Süleyman Demirel’in çağrısıyla 1990 yılında siyasete adım atan Çiller, 1991 yılı seçimlerinde İstanbul milletvekili seçilen seçildi, Sosyal Demokrat Halkçı Parti ile kurulan, Süleyman Demirel’in başbakanlığındaki koalisyon hükümetinde ekonomiden sorumlu devlet bakanı olarak görev aldı. 1993-1996 yılları arasında Doğru Yol Partisi’nin başında başbakanlık görevini icra etti. Aktif siyaset hayatını bırakan Çiller, emeklilik yaşamına devam etmekte.

........

◆ Alıştırma Koşulları
1 – Lütfen Çiller hakkındaki metinde geçen "Aktif siyaset hayatını bırakan Çiller, emeklilik yaşamına devam etmekte." cümlesini İngilizceye çevirin.
2 – Çiller hakkındaki metnin devamını yazın.
Veriler bu alıştırmada hiçbir rol oynamaz.

........

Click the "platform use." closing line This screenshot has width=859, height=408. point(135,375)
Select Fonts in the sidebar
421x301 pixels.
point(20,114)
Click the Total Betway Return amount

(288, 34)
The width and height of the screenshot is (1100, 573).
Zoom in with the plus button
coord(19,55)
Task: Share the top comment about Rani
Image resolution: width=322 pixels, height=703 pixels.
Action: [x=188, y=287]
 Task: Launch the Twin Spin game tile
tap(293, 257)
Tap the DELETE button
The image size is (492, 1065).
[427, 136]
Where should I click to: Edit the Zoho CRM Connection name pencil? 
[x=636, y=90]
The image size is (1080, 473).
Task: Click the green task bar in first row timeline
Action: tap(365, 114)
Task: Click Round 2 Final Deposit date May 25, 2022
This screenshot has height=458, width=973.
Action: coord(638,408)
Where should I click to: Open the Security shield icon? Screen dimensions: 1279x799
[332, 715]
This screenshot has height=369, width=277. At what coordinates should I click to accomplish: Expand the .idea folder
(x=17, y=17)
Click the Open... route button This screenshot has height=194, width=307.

........

◆ Cevaplar
1 – Having left active politics, Çiller continues living in retirement.

2 –
Fazıla Şevket Giz- İlk Kadın Profesör
Biyoloji alanında yaptığı akademik çalışmalarıyla bilinen Fazıla Şevket Giz Türkiye’nin ilk kadın profesörüdür. 1903 yılında dünyaya gelen ve yükseköğrenimi Amerika Mount Holyobe Üniversitesi’nde tamamlayan Giz, aynı üniversitenin biyoloji laboratuvarında üç ay çalışarak kendini geliştirdi. Daha sonra Türkiye’ye dönen Fazıla Şevket, aynı zamanda temel bilimler kategorisinde araştırma yazısı yayımlayan ilk kadın bilim insanı olma özelliğine de sahiptir.
Gerçekleştirilen üniversite reformuyla birlikte İstanbul Üniversitesi Fen Fakültesi’nde görev aldı ve aynı üniversitede profesör oldu. Türkiye’de Hidrobiyoloji alanının önünün açılmasını sağlayan Giz’e ait Omurgalıların Karşılaştırmalı Anatomisi (1944) adlı bir basılı kitabı mevcuttur.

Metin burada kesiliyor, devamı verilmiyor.